WebML CG Teleconference – 4 February 2021

Meeting minutes

Proposals for future work

Operation-specific APIs by @jonathanbingham

[ flipping agenda to accommodate Ping ]

Ping: had a discussion about this proposal, think this proposal could be complementary to what the current framework offers
… Wasm used to accelerate on kernel-level, similar to WebNN, e.g. thinking OpenVINO, could further improve SIMD capability
… the problem we see is I/O how to map Wasm global to OS level implementation, whether need to copy data in and out, critical for performance

Ping: graph API would have similar issues, how to provide I/O efficiency, whether Wasm or GPU level

https://github.com/webmachinelearning/proposals/issues/2#issuecomment-771159231

Chai: I looked at Ping's response on the issue, Jonathan gave a small code snippet how the API could look like
… still looks like we want to define convolution as a separate function, immediate function that can work on WebGL texture
… now quite clear if we want to interop with WebGL texture, why cannot we do it with the graph API itself
… why need another set of API to interact with WebGL, something we want to do with the graph API as well
… another thing, if we want to see this as a layered API cannot see how it could happen, or is this unrelated totally different API?
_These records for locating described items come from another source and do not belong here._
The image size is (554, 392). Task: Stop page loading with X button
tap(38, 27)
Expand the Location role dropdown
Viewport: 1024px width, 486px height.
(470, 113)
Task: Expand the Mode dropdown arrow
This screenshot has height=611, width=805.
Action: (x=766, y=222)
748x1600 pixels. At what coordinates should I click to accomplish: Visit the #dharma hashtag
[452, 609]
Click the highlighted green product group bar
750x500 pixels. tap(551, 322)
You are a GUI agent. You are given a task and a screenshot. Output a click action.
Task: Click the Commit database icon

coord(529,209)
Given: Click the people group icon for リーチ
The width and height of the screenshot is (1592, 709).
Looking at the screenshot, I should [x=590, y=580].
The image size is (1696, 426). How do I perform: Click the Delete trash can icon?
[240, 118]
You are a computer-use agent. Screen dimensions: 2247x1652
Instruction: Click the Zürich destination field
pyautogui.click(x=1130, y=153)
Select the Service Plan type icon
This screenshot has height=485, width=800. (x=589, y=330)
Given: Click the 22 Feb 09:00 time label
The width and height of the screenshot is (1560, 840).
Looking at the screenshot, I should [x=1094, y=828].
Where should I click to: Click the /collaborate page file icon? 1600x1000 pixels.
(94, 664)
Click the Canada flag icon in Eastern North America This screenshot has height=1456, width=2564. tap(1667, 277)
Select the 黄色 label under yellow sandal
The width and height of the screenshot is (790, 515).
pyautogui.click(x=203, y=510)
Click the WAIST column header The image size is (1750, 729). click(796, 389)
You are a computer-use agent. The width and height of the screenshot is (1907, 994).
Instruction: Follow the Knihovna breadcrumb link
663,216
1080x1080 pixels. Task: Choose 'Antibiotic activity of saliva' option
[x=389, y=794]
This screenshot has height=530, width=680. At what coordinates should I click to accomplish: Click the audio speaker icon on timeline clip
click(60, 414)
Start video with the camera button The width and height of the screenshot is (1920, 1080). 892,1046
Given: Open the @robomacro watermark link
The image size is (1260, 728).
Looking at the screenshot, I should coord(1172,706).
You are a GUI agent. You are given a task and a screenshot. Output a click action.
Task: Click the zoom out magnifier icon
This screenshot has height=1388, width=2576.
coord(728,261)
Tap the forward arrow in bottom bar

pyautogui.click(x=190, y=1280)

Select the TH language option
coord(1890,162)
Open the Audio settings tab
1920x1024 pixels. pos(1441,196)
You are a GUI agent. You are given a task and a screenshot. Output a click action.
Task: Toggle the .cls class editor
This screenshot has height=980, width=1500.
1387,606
Ping: rationale here is, if we do op-level API we should bind it to current browser API, the reason is for many users who are not familiar with WebNN now the graph API will take some time
… to avoid I/O bottleneck, we have to tie out acceleration to a particular chip, e.g. CPU sharing memory with Wasm from WebNN
… in the GPU case, not so sure if we can share memory(?)
… the reason we say this, it won't be jumping around, data cannot jump from CPU<->GPU or the benefit is not realized
… we also had an example on the Wasm side
… if we would have an op-level API I/O bottleneck is critical to solve

ningxin_hu: efficient I/O is important for graph API as well
… we had a discussion on custom ops long time ago
… discussing memory exchange mechanism between WebGL<->WebGPU<->WebNN

Rama: seems to me efficient I/O is important and needs to be solved, not sure what other distinct motivation underlies Operation-specific API

Ping: graph API definitely requires efficient I/O, from my POV graph API needs a lot of tooling to map, manual construction or 3rd party transformation
… existing frameworks TF.js have their own intermediate interpretation, arch is backend focused, route ops for backends to acceleration
… in the future folks may agree ops change over time, major complexity and computationally heavy ops will remain
… benefit of full graph construction TBD from our POV

Chai: Ping's proposal reminds me of some work we did on the hardware level and can reflect
… I understand what you are saying, you are trying to solve a slightly different problem with a framework based on WebGL/Wasm and want to provide this small acceleration this proposal would provide
… issues here is you want to define the data type, but when you deal with construct on this level with hw and GPU whatnot, that specification of datatype is not sufficient, e.g. ML accelerators deal with issues such as data alignment, layout format, not all hw use standards layout, texture format etc.
… that is the reason why people define the API in a certain point on the sw stack, e.g. model loader, where innovation happens below
… with graph API you have innovation on up and downstream
… WebNN seems to strike the right layer, because innovation can also happen on top of this abstraction
… at the level proposed to be efficient, to reduce data movement, the currency that flows between the interfaces is normally lower abstraction than just a texture
… different GPU have differences in here, how to define requirements of this texture input
… the level of abstraction matters a lot

Ping: totally agree
… in the doc I describe some of these issue
… this proposal is not to replace the Graph API
… what people currently do with ML is they create a pipeline
… even though you abstract into a graph API conversion happens somewhere
… I don't see the difference if using graph API or op-specific API
… model execution is one step out of multiple steps
… in my opinion must realize what the user is doing
… this mapping needs to be done inside, otherwise there's too much complexity for the user

RafaelCintron: just had couple of questions
… at the Wasm level, the version of op API that works on CPU what acceleration is provided for conv2d?
… second question, TF.js is already a graph of ops, why is the opset better given that?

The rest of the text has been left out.